TEXT BLOCK
=-=-=-=-=

Quoting Dongshu Ou <[email protected]>:

>   Hi,
>
>   I have some questions on IV regression.
>
>   I tried different instruments sets, can based on the first stage F
> value and the significance of the instruments to determine which is
> weak instrument? Normally how do you decide which is the best
> instrument for the model?

You might want to have a look at the paper Kit Baum, Steve Stillman and I
did on IV regression in Stata, and download the IV program we wrote for
Stata, -ivreg2-.  The paper was published in the Stata Journal, 3:1 2003,
but you can get the working paper version at
saying -findit ivreg2- in Stata and then following the links.

With respect to weak instruments, if you have a single endogenous regressor,
it's not hard to tell which are weak just by looking at the first-stage
regression.  The first-stage F is a test of the joint strength of the
excluded instruments, but the individual t's will tell which which are the
strongest.

>
>   Different IV sets also make my sub-samples have differnt size, can I
> conclude that the dependent variable are due to the sample size but
> not the choice of IV? (I am not sure whether my question is clear
> or not)

=-=-=-=-=

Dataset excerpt
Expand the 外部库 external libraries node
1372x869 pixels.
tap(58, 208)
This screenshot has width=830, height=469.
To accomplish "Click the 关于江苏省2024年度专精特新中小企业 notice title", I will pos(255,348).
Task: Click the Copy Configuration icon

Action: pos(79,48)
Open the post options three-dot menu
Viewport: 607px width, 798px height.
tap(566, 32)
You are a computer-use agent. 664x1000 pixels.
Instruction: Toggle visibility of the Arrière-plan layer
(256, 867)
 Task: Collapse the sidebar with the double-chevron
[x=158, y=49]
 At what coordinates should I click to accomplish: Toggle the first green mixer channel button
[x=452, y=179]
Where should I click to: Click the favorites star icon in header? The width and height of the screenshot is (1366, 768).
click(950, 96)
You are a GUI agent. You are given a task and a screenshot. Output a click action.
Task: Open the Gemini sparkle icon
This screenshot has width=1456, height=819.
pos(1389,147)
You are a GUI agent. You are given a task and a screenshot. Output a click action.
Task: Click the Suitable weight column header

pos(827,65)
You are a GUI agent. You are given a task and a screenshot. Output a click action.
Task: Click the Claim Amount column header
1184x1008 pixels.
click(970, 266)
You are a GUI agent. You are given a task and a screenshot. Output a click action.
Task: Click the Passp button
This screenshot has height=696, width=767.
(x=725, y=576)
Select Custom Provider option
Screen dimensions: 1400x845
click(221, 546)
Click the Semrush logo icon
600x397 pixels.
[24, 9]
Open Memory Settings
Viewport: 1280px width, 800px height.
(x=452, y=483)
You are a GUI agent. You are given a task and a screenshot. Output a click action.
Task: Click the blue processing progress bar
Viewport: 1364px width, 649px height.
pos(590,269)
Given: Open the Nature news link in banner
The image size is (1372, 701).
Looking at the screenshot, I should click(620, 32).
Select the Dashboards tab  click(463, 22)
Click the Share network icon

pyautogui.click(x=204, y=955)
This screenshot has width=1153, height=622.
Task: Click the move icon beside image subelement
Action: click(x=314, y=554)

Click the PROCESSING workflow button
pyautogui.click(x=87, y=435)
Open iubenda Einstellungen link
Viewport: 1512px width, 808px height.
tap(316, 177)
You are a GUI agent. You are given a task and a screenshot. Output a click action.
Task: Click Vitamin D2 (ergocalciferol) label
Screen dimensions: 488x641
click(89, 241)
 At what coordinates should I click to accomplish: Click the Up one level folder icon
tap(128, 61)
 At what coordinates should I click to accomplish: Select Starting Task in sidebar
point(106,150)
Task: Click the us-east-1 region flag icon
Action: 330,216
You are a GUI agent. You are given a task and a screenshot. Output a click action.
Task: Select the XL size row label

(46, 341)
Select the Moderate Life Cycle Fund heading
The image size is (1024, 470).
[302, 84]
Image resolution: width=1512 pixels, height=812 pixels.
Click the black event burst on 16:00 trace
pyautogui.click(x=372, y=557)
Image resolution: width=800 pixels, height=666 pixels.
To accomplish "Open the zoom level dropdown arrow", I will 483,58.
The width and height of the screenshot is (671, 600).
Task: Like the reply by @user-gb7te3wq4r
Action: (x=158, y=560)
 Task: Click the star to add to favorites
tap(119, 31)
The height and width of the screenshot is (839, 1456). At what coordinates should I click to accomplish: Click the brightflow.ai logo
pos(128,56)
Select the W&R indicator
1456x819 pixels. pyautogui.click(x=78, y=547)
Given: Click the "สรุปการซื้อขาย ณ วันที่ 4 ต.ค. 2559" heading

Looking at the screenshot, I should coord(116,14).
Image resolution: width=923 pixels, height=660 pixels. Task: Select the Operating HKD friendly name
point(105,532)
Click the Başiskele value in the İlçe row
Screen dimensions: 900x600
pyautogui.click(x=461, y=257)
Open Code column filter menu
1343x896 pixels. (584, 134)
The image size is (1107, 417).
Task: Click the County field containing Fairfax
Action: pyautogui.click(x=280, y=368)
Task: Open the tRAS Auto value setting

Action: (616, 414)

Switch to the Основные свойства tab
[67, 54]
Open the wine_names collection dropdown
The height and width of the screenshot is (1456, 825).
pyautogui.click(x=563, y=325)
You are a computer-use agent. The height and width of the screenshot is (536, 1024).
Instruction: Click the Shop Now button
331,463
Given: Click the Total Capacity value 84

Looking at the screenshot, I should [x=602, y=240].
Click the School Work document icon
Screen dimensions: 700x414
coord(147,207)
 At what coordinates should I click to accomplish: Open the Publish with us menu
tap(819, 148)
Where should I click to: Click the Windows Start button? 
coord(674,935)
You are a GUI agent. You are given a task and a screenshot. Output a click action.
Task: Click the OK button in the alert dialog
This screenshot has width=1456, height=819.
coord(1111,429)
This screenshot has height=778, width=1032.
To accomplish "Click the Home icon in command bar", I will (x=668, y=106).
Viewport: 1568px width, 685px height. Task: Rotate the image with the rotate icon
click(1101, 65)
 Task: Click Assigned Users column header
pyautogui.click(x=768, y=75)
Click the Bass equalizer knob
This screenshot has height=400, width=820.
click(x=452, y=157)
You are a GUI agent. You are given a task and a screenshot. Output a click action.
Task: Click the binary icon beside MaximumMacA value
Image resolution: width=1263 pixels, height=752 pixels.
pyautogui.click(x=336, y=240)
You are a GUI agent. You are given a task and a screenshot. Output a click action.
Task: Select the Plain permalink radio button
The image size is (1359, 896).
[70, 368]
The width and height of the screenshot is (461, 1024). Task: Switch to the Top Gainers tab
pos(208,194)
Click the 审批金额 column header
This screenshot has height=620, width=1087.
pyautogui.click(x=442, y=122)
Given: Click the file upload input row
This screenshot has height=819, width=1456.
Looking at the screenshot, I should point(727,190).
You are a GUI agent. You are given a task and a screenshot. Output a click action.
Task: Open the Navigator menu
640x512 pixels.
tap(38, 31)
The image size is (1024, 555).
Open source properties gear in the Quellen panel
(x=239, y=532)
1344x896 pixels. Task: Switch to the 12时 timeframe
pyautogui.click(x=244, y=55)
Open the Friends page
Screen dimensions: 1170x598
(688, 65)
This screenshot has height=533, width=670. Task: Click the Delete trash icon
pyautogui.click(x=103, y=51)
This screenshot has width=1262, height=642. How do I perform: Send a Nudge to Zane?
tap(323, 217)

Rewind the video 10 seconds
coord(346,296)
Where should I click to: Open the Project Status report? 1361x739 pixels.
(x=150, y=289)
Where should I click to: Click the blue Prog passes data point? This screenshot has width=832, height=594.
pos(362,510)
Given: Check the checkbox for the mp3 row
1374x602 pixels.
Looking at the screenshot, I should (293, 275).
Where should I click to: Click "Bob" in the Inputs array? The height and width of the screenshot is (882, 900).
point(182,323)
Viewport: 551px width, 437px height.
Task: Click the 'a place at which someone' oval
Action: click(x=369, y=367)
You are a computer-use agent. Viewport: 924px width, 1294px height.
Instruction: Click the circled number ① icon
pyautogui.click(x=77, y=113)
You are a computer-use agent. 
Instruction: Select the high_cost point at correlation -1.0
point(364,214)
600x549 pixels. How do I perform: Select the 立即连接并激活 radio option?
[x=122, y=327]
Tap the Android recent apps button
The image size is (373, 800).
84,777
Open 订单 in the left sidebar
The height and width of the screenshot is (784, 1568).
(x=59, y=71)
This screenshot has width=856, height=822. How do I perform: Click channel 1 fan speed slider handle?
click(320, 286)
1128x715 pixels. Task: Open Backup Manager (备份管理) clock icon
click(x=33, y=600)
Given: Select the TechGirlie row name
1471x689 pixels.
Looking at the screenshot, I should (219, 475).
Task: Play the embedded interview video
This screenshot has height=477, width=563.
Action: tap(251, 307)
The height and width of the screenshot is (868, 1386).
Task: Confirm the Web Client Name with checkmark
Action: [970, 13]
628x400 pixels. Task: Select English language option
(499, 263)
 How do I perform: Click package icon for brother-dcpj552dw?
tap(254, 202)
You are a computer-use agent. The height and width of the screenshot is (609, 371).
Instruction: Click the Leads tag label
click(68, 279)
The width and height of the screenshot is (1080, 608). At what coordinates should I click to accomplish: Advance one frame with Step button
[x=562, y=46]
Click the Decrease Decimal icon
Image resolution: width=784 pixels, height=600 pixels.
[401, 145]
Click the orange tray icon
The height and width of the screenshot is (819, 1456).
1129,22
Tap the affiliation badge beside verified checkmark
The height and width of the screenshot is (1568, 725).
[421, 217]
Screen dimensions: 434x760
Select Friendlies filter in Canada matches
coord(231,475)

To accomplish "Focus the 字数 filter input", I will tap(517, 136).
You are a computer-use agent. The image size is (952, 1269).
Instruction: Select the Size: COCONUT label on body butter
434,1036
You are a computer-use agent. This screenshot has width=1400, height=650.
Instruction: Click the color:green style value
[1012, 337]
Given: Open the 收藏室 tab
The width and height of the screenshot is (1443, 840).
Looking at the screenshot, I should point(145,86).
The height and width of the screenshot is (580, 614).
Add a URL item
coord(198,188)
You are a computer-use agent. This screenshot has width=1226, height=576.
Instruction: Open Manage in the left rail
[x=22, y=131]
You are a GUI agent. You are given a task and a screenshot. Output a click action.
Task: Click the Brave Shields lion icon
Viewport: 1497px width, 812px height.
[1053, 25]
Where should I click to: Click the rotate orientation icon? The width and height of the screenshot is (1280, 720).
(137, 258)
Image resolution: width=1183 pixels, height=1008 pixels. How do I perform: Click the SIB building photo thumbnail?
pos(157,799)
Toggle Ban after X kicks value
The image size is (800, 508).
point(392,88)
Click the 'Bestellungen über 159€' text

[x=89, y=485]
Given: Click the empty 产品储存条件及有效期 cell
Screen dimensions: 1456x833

=-=-=-=-=

GIVEN EXERCISE A
In the email reply about IV regression, change "working paper" to "preprint" and give the passage again, beginning at the words "You might want" and stopping after "following the links.".
GIVEN EXERCISE B
Carry the email exchange about IV regression further, picking up after its last line.

WRITTEN RESPONSE A
You might want to have a look at the paper Kit Baum, Steve Stillman and I
did on IV regression in Stata, and download the IV program we wrote for
Stata, -ivreg2-.  The paper was published in the Stata Journal, 3:1 2003,
but you can get the preprint version at
saying -findit ivreg2- in Stata and then following the links.

WRITTEN RESPONSE B
I'm not sure what you mean, but you need to think about sample selection
biases here.  If the missing values are purely random, though, then you

>   The last question is that, I run IV regression, then I run OLS based
> on the selected sample (reg Y X if e(sample) ) and then use Hausman test.
>
>   however, the Chi2 i got under every IV regressions are very small.
> and the prob>chi2 are all greater than .8. what shall I do? Is it
> meaningful to interpretate the 2sls results then?

This just means that there isn't much difference between your IV and OLS
coefficients, either because the coeffs are very similar and/or because the
standard errors are large.  Whether or not your IV results are meaningful
depends on the context.  If, for example, the standard errrors in your IV
equation are very large and none of the coefficients is significant, you
might conclude that the IV results aren't very meaningful.  If the SEs are
small and the IV equation passes the other relevant specification tests,
then you might conclude that the IV results are meaningful but that the OLS
results are preferable on efficiency grounds.

Hope this helps.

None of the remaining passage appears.